**The data:**
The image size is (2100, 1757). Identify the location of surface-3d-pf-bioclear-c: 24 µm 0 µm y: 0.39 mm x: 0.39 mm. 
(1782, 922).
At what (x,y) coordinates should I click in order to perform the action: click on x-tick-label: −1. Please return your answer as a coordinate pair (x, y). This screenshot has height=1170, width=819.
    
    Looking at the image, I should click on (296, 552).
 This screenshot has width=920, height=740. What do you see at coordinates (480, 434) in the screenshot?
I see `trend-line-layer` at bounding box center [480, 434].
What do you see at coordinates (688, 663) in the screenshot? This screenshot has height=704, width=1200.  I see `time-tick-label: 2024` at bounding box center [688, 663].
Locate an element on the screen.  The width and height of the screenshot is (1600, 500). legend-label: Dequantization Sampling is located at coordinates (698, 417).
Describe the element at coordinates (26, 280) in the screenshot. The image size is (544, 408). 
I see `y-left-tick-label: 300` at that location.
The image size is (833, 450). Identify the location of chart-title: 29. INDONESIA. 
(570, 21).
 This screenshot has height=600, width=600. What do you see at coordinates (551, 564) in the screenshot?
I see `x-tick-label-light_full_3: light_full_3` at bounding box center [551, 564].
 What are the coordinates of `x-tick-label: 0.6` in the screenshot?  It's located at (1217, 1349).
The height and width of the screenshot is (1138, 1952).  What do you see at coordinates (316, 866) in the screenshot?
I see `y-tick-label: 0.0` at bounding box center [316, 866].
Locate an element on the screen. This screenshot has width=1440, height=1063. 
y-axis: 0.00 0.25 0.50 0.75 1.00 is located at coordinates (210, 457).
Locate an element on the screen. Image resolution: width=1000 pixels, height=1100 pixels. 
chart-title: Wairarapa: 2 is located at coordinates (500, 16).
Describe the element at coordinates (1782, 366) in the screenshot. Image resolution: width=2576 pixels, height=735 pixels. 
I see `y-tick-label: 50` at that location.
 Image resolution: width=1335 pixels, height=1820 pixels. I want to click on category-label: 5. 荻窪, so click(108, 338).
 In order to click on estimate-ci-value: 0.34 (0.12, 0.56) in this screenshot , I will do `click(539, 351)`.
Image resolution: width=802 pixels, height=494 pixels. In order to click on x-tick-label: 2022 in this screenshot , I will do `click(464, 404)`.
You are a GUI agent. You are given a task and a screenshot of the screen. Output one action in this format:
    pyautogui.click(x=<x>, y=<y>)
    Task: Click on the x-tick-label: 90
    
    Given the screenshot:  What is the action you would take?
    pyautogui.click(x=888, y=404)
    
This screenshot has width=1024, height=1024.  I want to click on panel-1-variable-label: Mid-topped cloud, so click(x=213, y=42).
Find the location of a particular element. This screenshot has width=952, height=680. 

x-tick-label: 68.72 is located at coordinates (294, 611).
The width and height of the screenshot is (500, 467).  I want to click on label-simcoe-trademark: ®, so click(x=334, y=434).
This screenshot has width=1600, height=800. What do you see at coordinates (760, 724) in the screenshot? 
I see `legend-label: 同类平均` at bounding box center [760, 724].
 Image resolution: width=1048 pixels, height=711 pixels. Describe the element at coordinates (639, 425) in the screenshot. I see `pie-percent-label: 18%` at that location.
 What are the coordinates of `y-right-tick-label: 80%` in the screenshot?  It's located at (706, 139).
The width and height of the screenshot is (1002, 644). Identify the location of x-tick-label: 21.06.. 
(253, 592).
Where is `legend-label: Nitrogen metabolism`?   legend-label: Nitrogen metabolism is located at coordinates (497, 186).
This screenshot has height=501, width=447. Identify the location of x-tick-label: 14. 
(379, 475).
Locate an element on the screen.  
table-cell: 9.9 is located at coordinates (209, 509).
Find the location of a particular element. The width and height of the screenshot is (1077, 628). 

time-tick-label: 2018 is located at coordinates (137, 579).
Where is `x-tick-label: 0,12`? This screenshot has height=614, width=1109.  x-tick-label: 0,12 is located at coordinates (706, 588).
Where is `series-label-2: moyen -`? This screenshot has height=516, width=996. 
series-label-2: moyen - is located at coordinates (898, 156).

**Directive:** Reproduce all of the lines above word for word, without changing any of them.

**Your response:**
The image size is (2100, 1757). Identify the location of surface-3d-pf-bioclear-c: 24 µm 0 µm y: 0.39 mm x: 0.39 mm. 
(1782, 922).
At what (x,y) coordinates should I click in order to perform the action: click on x-tick-label: −1. Please return your answer as a coordinate pair (x, y). This screenshot has height=1170, width=819.
    
    Looking at the image, I should click on (296, 552).
 This screenshot has width=920, height=740. What do you see at coordinates (480, 434) in the screenshot?
I see `trend-line-layer` at bounding box center [480, 434].
What do you see at coordinates (688, 663) in the screenshot? This screenshot has height=704, width=1200.  I see `time-tick-label: 2024` at bounding box center [688, 663].
Locate an element on the screen.  The width and height of the screenshot is (1600, 500). legend-label: Dequantization Sampling is located at coordinates (698, 417).
Describe the element at coordinates (26, 280) in the screenshot. The image size is (544, 408). 
I see `y-left-tick-label: 300` at that location.
The image size is (833, 450). Identify the location of chart-title: 29. INDONESIA. 
(570, 21).
 This screenshot has height=600, width=600. What do you see at coordinates (551, 564) in the screenshot?
I see `x-tick-label-light_full_3: light_full_3` at bounding box center [551, 564].
 What are the coordinates of `x-tick-label: 0.6` in the screenshot?  It's located at (1217, 1349).
The height and width of the screenshot is (1138, 1952).  What do you see at coordinates (316, 866) in the screenshot?
I see `y-tick-label: 0.0` at bounding box center [316, 866].
Locate an element on the screen. This screenshot has width=1440, height=1063. 
y-axis: 0.00 0.25 0.50 0.75 1.00 is located at coordinates (210, 457).
Locate an element on the screen. Image resolution: width=1000 pixels, height=1100 pixels. 
chart-title: Wairarapa: 2 is located at coordinates (500, 16).
Describe the element at coordinates (1782, 366) in the screenshot. Image resolution: width=2576 pixels, height=735 pixels. 
I see `y-tick-label: 50` at that location.
 Image resolution: width=1335 pixels, height=1820 pixels. I want to click on category-label: 5. 荻窪, so click(108, 338).
 In order to click on estimate-ci-value: 0.34 (0.12, 0.56) in this screenshot , I will do `click(539, 351)`.
Image resolution: width=802 pixels, height=494 pixels. In order to click on x-tick-label: 2022 in this screenshot , I will do `click(464, 404)`.
You are a GUI agent. You are given a task and a screenshot of the screen. Output one action in this format:
    pyautogui.click(x=<x>, y=<y>)
    Task: Click on the x-tick-label: 90
    
    Given the screenshot:  What is the action you would take?
    pyautogui.click(x=888, y=404)
    
This screenshot has width=1024, height=1024.  I want to click on panel-1-variable-label: Mid-topped cloud, so click(x=213, y=42).
Find the location of a particular element. This screenshot has width=952, height=680. 

x-tick-label: 68.72 is located at coordinates (294, 611).
The width and height of the screenshot is (500, 467).  I want to click on label-simcoe-trademark: ®, so click(x=334, y=434).
This screenshot has width=1600, height=800. What do you see at coordinates (760, 724) in the screenshot? 
I see `legend-label: 同类平均` at bounding box center [760, 724].
 Image resolution: width=1048 pixels, height=711 pixels. Describe the element at coordinates (639, 425) in the screenshot. I see `pie-percent-label: 18%` at that location.
 What are the coordinates of `y-right-tick-label: 80%` in the screenshot?  It's located at (706, 139).
The width and height of the screenshot is (1002, 644). Identify the location of x-tick-label: 21.06.. 
(253, 592).
Where is `legend-label: Nitrogen metabolism`?   legend-label: Nitrogen metabolism is located at coordinates (497, 186).
This screenshot has height=501, width=447. Identify the location of x-tick-label: 14. 
(379, 475).
Locate an element on the screen.  
table-cell: 9.9 is located at coordinates (209, 509).
Find the location of a particular element. The width and height of the screenshot is (1077, 628). 

time-tick-label: 2018 is located at coordinates (137, 579).
Where is `x-tick-label: 0,12`? This screenshot has height=614, width=1109.  x-tick-label: 0,12 is located at coordinates (706, 588).
Where is `series-label-2: moyen -`? This screenshot has height=516, width=996. 
series-label-2: moyen - is located at coordinates (898, 156).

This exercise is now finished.